LastPass (Current version as of April 2012)
Chrome (version 17)
Firefox (version 11)
Internet Explorer (version 9)

I first visited my login page and entered my password. If the password manager asked me if I wanted it to be remembered, I said yes. I then went to the XSS vulnerable page in my application and experimented with different JavaScript, attempting to access the credentials stored by the browser or password manager.

Soy muy partidario de utilizar un gestor de contraseñas, pero no me siento confortable con que esté en el propio navegador porque pueden pasar cosas como estas.

La fragilidad de los números de identificación personal

En [PDF] A Birthday Present Every Eleven Wallets? The Security of Customer-chosen Banking PINs un análisis de datos obetnidos sobre algunos PINs (Personal Identification Number).
Entre los descubrimientos, utilizar la fecha de cumpleaños permitiría acceder al cajero en 1 de cada 11 (en realidad, entre 11 y 18) tarjetas.

Se hacen análisis de los numeritos y algunos corresponden a palabras (recordar que los teclados numéricos incluyen caracteres a veces): LOVE sería la más frecuente (5683) pero hay otras.

De todas formas, parece que la elección por parte del usuario de los PINs no es tan mala como en otros tipos de clave (¿seguramente porque nos dan un pin y no lo cambiamos?).

Más datos sobre claves

En The science of password selection un (otro) informe sobre las claves que se obtienen de diversas maneras de usuarios reales en la red.

De mis notas.

¿Cómo eligen las claves los usuarios?

En este caso los datos vienen de varias fuentes:

The data I’m going to analyse comes from a variety of sources including the Sony and Gawker breaches I referenced in the previous post as well as other LulzSec releases including pron.com and a collection of their random logins.

Se usan nombres (un 14% de claves, derivadas de nombres):

I also suspect they feature heavily when someone reaches into the recesses of their mind to come up with a password. Now of course the name is not necessarily the name of the account holder; it could be a spouse, the kids or even the family dog. Furthermore, it could be a first name, a middle name or a last name.

Un 25% son palabras del diccionario (incluyendo la palabra ‘password’)

A huge 25% of passwords are derived directly from dictionary words. In
reality, it’s probably somewhat higher than this as my dictionary had less
than a couple of hundred thousand words. And they’re all only English
language.

Top among the dictionary favourites are:

password (oh dear)
monkey
dragon

Las claves numéricas tienen en su mayoría (83%) cuatro, seis u ocho dígitos, pero hay un buen número de longitud uno, por ejemplo.

Why is this interesting? Well firstly, within a spread of numeric password lengths which range from 1 (yes, 1, and there’s a heap of ‘em) to 21, 83% of the passwords are either four, six or eight digits long. Is this a propensity for even numbered password lengths or something else?

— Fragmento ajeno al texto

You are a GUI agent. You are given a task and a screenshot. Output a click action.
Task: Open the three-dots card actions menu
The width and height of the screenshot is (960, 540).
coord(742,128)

Los de cuatro podrían corresponder al PIN del cajero automático.
Los de seis serían fechas donde el año tiene dos cifras.
Los de ocho serían fechas con el año completo.

Las claves con dos palabras repetidas (blabla) serían menos del 3%, pero es un patrón que utiliza la gente.

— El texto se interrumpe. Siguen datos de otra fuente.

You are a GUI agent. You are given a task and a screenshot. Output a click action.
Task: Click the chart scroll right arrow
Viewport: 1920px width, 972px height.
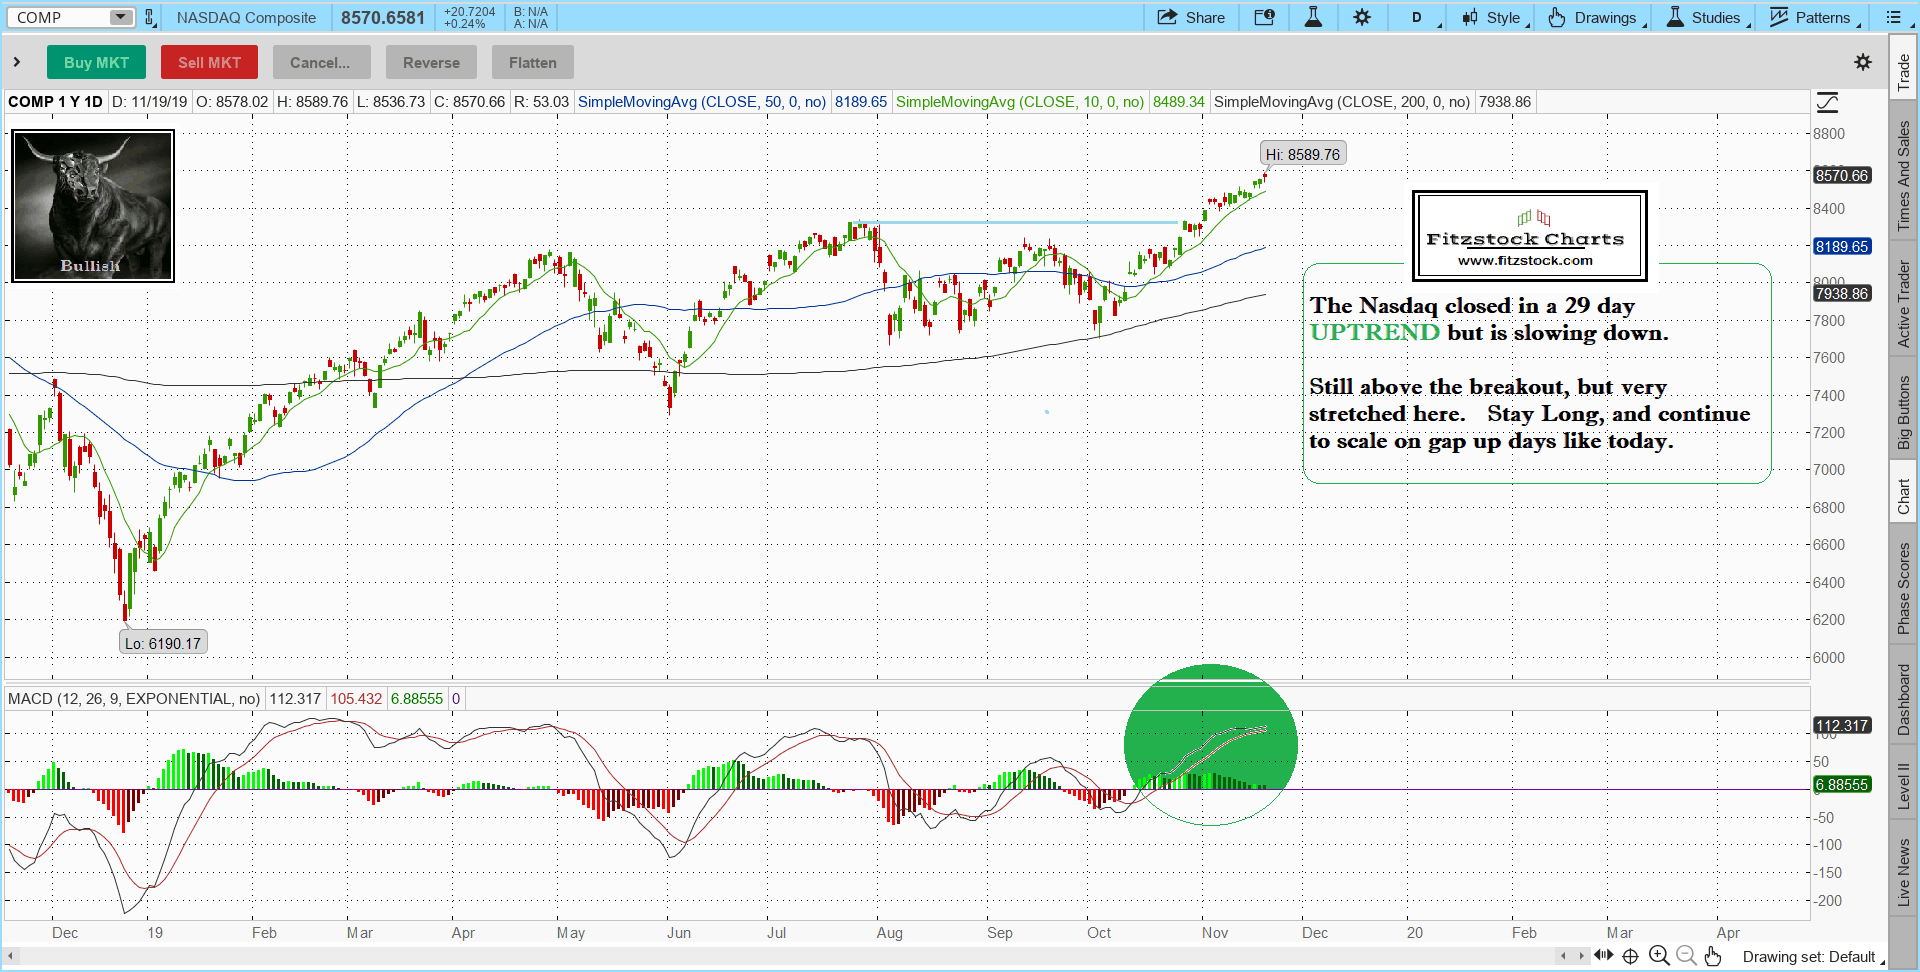click(1581, 956)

También hay quien utiliza frases cortas del estilo de: ‘dejameentrar’ o similares.

Naturalmente, he hecho una selección según mis gustos y sesgos, pero vale la pena leerlo todo para hacerse una idea.

Gestión de claves en los programas

En seguridad siempre hay que ponerse en lo peor (aunque sea difícil). Sobre todo, si es fácil evitar los problemas que podrían ocurrir. Algo que solemos comentar es que cuando se lea una clave se haga lo que sea con ella y la eliminemos de la memoria lo antes posible (para evitar problemas con escrituras a disco por diversos motivos: el ‘swapping’ del sistema operativo, volcados de memoria ante fallos, …

Son ese tipo de cosas que suenan más teóricas que realistas pero en el ‘mundo real’ ™ Passwords left in memory using SSH keyboard-interactive auth podemos ver como realmente alguien las toma en serio. En este caso, los desarrolladores de Putty.